==== Available data ====

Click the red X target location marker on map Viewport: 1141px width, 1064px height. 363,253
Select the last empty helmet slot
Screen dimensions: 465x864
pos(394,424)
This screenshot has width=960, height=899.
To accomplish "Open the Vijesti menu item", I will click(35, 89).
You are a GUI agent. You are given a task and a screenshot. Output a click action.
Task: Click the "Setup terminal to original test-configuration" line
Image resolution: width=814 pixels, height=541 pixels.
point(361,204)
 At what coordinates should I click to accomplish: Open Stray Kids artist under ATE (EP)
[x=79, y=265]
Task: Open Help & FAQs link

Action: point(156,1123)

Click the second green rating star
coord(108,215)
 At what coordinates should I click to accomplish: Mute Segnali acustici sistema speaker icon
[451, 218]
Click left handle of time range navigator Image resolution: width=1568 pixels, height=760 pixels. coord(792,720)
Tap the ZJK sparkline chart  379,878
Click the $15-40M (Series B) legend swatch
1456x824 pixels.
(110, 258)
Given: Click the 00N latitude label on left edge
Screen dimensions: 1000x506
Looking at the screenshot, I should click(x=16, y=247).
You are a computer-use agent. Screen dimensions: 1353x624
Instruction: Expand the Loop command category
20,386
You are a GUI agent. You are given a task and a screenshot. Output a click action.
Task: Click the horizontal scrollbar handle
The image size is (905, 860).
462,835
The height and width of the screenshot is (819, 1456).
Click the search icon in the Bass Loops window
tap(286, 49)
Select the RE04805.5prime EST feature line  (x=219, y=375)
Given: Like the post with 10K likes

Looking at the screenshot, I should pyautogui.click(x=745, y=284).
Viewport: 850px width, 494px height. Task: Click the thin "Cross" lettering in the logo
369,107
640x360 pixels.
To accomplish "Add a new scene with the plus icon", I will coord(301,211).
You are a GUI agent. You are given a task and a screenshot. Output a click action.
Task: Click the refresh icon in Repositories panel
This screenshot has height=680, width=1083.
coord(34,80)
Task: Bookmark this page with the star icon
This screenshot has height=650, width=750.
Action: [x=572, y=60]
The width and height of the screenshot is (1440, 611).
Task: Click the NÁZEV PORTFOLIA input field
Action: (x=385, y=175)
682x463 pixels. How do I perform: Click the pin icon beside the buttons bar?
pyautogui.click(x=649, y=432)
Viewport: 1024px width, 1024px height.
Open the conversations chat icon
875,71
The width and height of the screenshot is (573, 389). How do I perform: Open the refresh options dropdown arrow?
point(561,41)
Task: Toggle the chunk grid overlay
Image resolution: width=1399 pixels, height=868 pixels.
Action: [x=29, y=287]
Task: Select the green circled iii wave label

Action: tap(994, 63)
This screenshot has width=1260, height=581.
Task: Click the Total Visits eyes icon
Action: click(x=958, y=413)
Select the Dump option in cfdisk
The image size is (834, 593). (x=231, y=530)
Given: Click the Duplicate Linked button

====

_What is expected_
All the records above are to be reproduced exactly.

_Response area_
Click the red X target location marker on map Viewport: 1141px width, 1064px height. 363,253
Select the last empty helmet slot
Screen dimensions: 465x864
pos(394,424)
This screenshot has width=960, height=899.
To accomplish "Open the Vijesti menu item", I will click(35, 89).
You are a GUI agent. You are given a task and a screenshot. Output a click action.
Task: Click the "Setup terminal to original test-configuration" line
Image resolution: width=814 pixels, height=541 pixels.
point(361,204)
 At what coordinates should I click to accomplish: Open Stray Kids artist under ATE (EP)
[x=79, y=265]
Task: Open Help & FAQs link

Action: point(156,1123)

Click the second green rating star
coord(108,215)
 At what coordinates should I click to accomplish: Mute Segnali acustici sistema speaker icon
[451, 218]
Click left handle of time range navigator Image resolution: width=1568 pixels, height=760 pixels. coord(792,720)
Tap the ZJK sparkline chart  379,878
Click the $15-40M (Series B) legend swatch
1456x824 pixels.
(110, 258)
Given: Click the 00N latitude label on left edge
Screen dimensions: 1000x506
Looking at the screenshot, I should click(x=16, y=247).
You are a computer-use agent. Screen dimensions: 1353x624
Instruction: Expand the Loop command category
20,386
You are a GUI agent. You are given a task and a screenshot. Output a click action.
Task: Click the horizontal scrollbar handle
The image size is (905, 860).
462,835
The height and width of the screenshot is (819, 1456).
Click the search icon in the Bass Loops window
tap(286, 49)
Select the RE04805.5prime EST feature line  (x=219, y=375)
Given: Like the post with 10K likes

Looking at the screenshot, I should pyautogui.click(x=745, y=284).
Viewport: 850px width, 494px height. Task: Click the thin "Cross" lettering in the logo
369,107
640x360 pixels.
To accomplish "Add a new scene with the plus icon", I will coord(301,211).
You are a GUI agent. You are given a task and a screenshot. Output a click action.
Task: Click the refresh icon in Repositories panel
This screenshot has height=680, width=1083.
coord(34,80)
Task: Bookmark this page with the star icon
This screenshot has height=650, width=750.
Action: [x=572, y=60]
The width and height of the screenshot is (1440, 611).
Task: Click the NÁZEV PORTFOLIA input field
Action: (x=385, y=175)
682x463 pixels. How do I perform: Click the pin icon beside the buttons bar?
pyautogui.click(x=649, y=432)
Viewport: 1024px width, 1024px height.
Open the conversations chat icon
875,71
The width and height of the screenshot is (573, 389). How do I perform: Open the refresh options dropdown arrow?
point(561,41)
Task: Toggle the chunk grid overlay
Image resolution: width=1399 pixels, height=868 pixels.
Action: [x=29, y=287]
Task: Select the green circled iii wave label

Action: tap(994, 63)
This screenshot has width=1260, height=581.
Task: Click the Total Visits eyes icon
Action: click(x=958, y=413)
Select the Dump option in cfdisk
The image size is (834, 593). (x=231, y=530)
Given: Click the Duplicate Linked button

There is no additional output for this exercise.